Okumadığım, seyredişim arasında bile uzun yılların bulunduğu iki oyunu anmam, bıraktıkları tortudan kaynaklanıyor kuşkusuz. Bu nedenle benzerlik, anıştırma, koşutluk vb. kurmaya dönük öne sürüş değil, tortulardan kaynaklı bir kucaklaşma bağlamında alınmalı bu giriş… Bütün oyunlarda, hatta öteki sanat yapıtlarında da bu türde tortu özdeşlikleri olmaz mı? Yukarıdaki satırları bu yönde almak gerekiyor işte… Başka yapıtların yanında bu iki oyun, ülkedeki sorunları aşmada bir ivme kazanılamadığını da ele veriyor aynı zamanda hiç kuşkusuz.

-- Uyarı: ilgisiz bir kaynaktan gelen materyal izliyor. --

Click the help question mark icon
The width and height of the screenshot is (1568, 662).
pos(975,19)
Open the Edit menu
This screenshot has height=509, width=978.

Zaten Üzümcü’nün sunduğu oyunun adı bile bunu pekiştirmeye yetiyor tek başına; “Anlatılan senin hikâyen ama kardeşim, buna aldırdığın yok ne yazık ki,” deniyor bir bakıma. “İnadına yaşamak” derken de buluşulan nokta burası aslında. Tıpkı Nâzım’ın, “Destanımızda yalnız onların maceraları vardır” dizesinde olduğu gibi…
İnsanımızın alıklığını, zavallılığını, güçsüzlüğünü, kendi yazgısına egemen olamayıp başkalarının biçtiği yaşama anlayışına körü körüne ayak uydurduğunu, ezilip horlandığını, korkaklığını görmek olası bu durumda, ama umulmadık bir yerde bu insanların başını kaldırabildiği, ötesinde yüce gönüllülük sergilediği de gözlenebiliyor bunun yanı sıra.
Göreneği yansıtan havada, ama çağdaş bir meddah kalıbıyla geliyor oyun önümüze. Yine de her öykü kendi içinde alınıp kendi kavkısında bırakılmadan sonuçta tüm bölümlerin bütünsel kavrayışla yapılandırıldığı bir çalışma bu. Sahneden yüksek bir ısı yayılıyorsa eğer bundan kaynaklanıyor. Buna Levent Üzümcü’nün sıcak, insanı sarıp kucaklayan oyunculuğunu da eklediğimizde ortaya sohbet havasında izlenen seyir şöleni çıkıyor denebilir.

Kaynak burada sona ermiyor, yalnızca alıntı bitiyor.